The Icelandic state has taken over the Keflavik and Byr savings banks after their contract talks with foreign creditors broke down.
Start-up investors will loose all their money and the departing chair of the Byr board says foreign financial companies have just had enough of Icelanders, according to RUV.
The two savings banks have been negotiating financial reorganisations with creditors in order to ensure their survival and the Icelandic government had promised to invest in the banks if creditor agreements could be made. The negotiations ended, however, after several creditors rejected the banks’ offer. As a result, the two banks’ boards requested that the financial regulators in Reykjavik take them over.

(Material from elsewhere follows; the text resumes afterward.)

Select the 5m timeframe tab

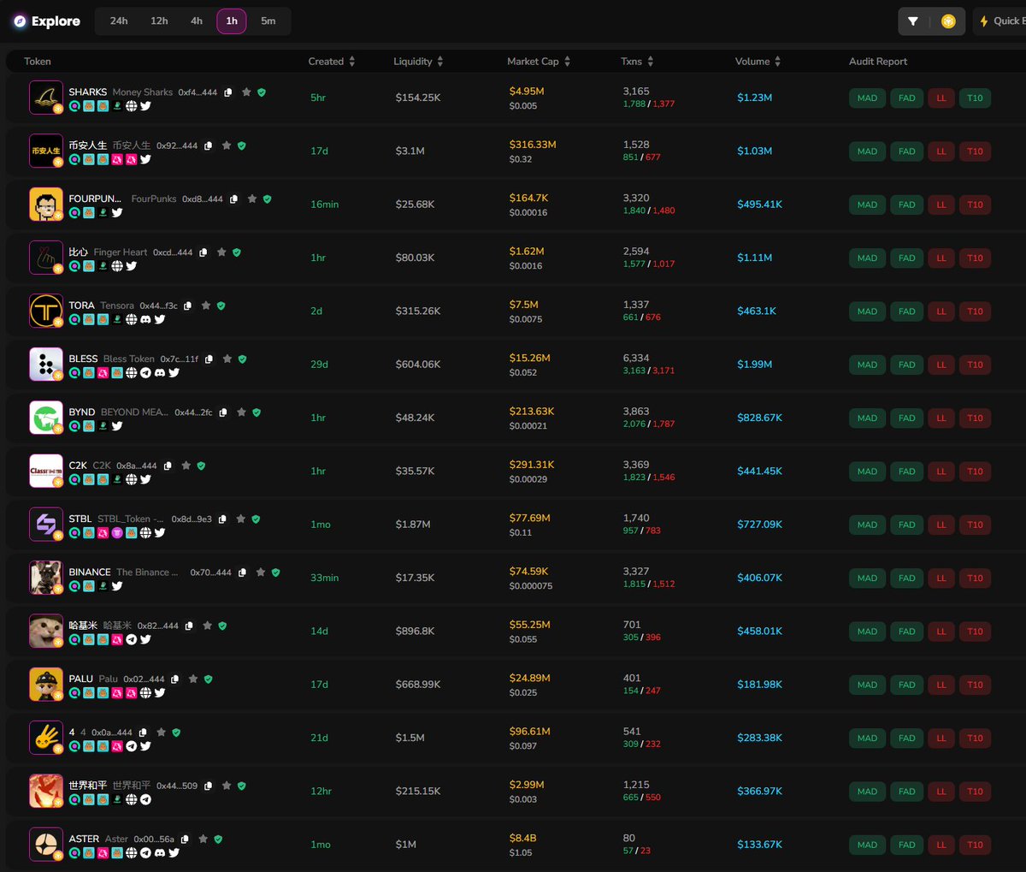tap(268, 21)
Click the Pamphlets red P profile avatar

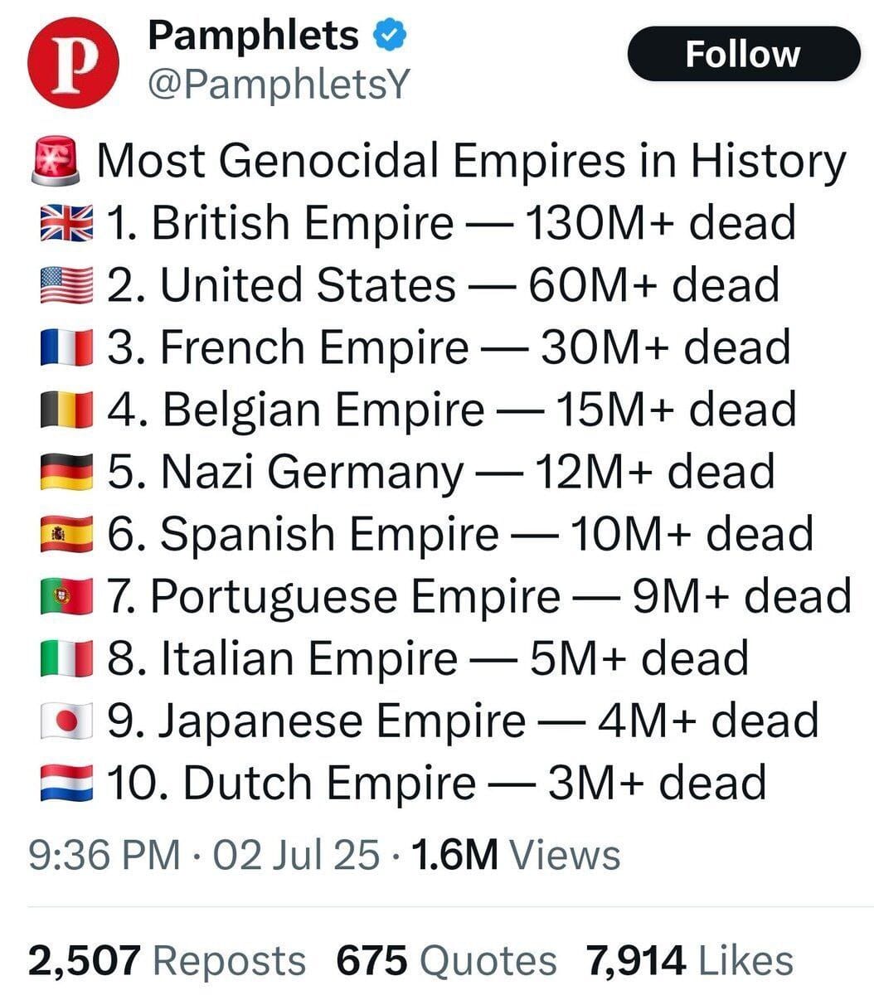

According to RUV sources, some of the principle obstacles were big German banks, who were also among the savings banks’ biggest investors.
Former Byr chairman Gudmundur Geir Gunnarsson said that the company had gone into the negotiations with a positive attitude, but said it quickly became clear his German counterparts did not care about the Icelandic bank, despite the potential for multi-billion krona losses.
Iceland’s FME financial regulator has created a new state-run company and transferred all customer deposits over to it. Customers’ money is therefore safe and branches of Keflavik Savings Bank and Byr Savings Bank will stay open as normal.
Minister of Finance Steingrimur J. Sigfusson told RUV he is not surprised by the development and said that public exposure to the two banks would be limited to just EUR 5 million to each bank.